DATA TO USE
+ + + + + + +
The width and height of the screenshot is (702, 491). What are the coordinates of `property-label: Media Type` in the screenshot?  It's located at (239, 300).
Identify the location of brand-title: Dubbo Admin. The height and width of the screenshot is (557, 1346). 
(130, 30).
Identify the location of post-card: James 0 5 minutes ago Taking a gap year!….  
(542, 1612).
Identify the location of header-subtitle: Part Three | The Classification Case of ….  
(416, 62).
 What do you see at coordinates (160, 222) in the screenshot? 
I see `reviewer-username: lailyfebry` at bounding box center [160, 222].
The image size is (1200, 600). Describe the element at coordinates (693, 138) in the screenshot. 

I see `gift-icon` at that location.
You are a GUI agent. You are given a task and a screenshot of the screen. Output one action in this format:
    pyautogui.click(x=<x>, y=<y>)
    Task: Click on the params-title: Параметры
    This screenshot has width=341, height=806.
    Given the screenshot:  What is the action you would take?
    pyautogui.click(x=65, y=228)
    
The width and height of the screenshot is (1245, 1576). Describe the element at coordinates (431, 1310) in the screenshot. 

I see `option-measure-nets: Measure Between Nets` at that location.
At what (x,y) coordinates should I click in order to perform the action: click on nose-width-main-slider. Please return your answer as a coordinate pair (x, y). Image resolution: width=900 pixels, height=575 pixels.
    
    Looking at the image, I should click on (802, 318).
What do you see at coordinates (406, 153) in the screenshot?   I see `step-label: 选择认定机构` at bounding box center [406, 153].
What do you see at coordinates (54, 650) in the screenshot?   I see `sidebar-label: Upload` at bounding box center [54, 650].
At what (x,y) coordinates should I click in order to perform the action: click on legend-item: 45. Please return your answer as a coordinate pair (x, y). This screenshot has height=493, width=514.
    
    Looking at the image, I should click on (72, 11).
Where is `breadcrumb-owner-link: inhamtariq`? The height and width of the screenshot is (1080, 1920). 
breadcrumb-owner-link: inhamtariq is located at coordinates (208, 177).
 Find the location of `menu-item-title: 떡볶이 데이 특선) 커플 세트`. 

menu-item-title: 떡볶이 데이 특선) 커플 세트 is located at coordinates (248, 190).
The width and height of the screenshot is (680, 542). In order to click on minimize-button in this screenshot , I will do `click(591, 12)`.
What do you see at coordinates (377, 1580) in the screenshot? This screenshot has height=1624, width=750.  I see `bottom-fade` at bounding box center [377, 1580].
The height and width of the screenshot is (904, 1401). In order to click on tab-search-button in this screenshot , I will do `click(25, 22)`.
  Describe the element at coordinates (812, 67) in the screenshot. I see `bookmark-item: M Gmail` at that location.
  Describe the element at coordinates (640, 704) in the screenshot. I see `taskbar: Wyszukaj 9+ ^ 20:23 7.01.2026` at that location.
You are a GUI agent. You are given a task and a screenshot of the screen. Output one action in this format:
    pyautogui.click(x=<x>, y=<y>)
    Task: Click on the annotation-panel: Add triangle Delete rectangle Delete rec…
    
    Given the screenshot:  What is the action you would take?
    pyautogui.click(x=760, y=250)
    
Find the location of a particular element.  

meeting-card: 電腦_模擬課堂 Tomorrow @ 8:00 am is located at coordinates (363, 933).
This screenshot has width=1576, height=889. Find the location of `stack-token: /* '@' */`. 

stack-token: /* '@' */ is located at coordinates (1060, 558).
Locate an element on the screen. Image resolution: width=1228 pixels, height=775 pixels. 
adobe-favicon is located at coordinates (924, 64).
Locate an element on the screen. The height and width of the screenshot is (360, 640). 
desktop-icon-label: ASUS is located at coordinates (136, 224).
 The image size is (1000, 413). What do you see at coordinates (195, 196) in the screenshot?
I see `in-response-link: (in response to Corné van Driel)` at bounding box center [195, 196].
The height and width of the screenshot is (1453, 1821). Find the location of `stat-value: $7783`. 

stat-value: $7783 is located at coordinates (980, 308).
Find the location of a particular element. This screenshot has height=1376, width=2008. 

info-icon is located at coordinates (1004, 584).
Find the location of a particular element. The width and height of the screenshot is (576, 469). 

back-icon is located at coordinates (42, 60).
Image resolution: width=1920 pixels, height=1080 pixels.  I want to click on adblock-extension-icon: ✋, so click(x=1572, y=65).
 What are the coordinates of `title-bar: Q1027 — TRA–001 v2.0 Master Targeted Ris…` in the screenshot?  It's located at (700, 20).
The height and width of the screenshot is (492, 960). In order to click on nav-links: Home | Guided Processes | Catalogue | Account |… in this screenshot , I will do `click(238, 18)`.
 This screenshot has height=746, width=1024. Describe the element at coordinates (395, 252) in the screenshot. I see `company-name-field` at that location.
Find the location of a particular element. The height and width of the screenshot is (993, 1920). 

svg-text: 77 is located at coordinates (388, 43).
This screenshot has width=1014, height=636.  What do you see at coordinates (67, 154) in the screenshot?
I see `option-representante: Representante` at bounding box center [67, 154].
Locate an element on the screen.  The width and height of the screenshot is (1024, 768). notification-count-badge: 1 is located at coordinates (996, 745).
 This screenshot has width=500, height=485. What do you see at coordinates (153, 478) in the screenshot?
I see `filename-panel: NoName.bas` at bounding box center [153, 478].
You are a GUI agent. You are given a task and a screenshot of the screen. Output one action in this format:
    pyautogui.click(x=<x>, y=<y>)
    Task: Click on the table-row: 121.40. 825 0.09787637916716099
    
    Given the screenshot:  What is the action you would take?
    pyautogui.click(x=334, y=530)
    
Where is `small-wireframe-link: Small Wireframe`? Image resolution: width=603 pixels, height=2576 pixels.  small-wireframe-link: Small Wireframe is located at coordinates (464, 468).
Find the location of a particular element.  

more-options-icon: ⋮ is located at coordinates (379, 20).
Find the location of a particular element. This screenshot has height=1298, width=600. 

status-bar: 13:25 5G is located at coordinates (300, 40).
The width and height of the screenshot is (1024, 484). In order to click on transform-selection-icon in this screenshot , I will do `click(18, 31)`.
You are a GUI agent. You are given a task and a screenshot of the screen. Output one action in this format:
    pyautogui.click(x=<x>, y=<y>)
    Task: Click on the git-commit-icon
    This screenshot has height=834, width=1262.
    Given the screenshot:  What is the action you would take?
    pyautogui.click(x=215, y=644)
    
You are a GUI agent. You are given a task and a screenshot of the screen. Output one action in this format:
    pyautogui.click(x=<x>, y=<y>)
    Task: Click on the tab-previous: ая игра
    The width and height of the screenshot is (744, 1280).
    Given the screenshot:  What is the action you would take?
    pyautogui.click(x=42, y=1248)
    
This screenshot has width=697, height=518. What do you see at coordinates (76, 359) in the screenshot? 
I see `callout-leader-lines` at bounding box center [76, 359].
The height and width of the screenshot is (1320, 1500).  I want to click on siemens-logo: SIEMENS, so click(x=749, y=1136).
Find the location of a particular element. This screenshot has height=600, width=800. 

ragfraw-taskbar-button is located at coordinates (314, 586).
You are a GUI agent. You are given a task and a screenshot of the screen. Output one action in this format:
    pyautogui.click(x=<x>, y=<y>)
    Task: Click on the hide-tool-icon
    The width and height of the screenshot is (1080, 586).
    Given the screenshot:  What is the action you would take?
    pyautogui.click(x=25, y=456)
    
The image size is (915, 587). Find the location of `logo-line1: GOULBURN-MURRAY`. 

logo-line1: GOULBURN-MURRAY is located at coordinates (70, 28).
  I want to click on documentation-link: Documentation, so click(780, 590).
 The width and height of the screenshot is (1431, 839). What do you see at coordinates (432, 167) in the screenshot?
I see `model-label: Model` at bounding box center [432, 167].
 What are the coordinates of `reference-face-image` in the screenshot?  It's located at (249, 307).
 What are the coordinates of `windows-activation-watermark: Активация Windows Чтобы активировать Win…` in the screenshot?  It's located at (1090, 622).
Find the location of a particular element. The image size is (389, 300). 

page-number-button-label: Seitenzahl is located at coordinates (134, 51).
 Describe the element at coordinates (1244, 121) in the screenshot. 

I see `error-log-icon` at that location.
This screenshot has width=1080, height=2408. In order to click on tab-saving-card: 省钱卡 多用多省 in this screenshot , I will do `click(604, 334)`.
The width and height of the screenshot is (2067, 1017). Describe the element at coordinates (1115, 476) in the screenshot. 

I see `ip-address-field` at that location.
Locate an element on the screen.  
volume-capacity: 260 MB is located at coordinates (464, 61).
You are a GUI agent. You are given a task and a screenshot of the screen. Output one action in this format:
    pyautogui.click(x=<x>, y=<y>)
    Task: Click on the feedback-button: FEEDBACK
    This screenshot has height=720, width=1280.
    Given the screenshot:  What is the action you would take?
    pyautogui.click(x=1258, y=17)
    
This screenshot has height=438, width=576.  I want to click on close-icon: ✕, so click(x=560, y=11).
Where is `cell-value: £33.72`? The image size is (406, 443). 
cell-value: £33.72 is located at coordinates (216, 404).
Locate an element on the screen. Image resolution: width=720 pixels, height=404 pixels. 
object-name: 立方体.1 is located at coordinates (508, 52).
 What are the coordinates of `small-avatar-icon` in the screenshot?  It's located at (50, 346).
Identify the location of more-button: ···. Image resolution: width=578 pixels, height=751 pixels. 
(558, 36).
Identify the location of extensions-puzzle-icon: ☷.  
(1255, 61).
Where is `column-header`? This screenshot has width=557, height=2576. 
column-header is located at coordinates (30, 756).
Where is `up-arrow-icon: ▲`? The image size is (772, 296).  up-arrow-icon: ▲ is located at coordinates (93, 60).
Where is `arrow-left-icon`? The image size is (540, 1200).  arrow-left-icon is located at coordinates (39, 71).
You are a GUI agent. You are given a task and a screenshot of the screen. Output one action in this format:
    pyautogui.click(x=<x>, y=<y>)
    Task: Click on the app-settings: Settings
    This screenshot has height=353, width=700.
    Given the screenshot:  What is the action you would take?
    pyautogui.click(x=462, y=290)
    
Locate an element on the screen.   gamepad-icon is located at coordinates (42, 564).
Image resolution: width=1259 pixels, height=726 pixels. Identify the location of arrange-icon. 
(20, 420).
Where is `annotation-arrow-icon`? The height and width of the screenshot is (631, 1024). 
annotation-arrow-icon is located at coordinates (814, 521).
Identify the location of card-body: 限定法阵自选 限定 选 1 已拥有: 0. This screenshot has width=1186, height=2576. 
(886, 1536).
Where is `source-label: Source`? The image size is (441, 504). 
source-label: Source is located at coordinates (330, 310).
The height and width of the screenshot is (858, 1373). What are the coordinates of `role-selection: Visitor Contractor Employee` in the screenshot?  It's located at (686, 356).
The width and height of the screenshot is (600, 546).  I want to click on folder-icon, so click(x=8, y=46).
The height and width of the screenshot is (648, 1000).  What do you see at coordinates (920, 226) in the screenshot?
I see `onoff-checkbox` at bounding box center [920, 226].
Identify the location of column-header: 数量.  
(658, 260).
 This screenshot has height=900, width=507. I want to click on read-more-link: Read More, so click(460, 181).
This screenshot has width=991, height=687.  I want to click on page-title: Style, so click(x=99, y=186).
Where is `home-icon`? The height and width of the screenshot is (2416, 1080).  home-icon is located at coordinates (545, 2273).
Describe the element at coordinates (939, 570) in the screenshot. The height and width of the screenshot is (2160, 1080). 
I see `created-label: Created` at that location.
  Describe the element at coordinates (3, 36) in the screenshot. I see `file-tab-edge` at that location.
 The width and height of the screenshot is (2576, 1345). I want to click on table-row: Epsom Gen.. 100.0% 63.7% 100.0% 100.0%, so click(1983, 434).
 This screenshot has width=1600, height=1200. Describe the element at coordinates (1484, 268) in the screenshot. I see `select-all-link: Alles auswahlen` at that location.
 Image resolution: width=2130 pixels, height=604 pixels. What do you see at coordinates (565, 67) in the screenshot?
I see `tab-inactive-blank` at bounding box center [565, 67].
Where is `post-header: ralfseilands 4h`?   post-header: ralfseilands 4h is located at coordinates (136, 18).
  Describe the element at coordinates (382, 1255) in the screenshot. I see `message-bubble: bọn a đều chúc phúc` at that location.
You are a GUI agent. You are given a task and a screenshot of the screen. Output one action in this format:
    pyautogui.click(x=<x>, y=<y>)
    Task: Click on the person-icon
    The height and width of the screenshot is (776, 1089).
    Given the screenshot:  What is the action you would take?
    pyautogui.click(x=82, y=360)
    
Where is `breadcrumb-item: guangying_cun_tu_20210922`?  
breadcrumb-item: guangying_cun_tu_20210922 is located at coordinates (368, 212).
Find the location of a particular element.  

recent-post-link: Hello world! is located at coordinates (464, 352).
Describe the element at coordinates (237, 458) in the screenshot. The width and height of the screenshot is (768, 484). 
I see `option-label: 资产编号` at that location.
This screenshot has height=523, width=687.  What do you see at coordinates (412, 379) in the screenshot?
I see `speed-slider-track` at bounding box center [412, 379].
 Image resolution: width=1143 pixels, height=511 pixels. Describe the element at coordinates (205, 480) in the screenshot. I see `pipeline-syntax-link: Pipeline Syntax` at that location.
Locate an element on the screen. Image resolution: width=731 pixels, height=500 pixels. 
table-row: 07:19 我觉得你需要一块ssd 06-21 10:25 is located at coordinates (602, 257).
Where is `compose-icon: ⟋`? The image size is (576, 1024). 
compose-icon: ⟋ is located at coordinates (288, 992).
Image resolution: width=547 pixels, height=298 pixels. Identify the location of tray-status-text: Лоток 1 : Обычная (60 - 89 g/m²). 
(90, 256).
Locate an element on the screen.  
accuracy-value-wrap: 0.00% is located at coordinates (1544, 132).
+ + + + + + +
TASK DIRECTIONS
Repeat the lines beginning with the one that contains "coordinates (93, 60)." and ending after the one that contains "coordinates (39, 71).", swapping "image size" for "screen size" and changing nothing else.

OUTPUT FOR THIS TASK
Where is `up-arrow-icon: ▲`? The screen size is (772, 296).  up-arrow-icon: ▲ is located at coordinates (93, 60).
Where is `arrow-left-icon`? The screen size is (540, 1200).  arrow-left-icon is located at coordinates (39, 71).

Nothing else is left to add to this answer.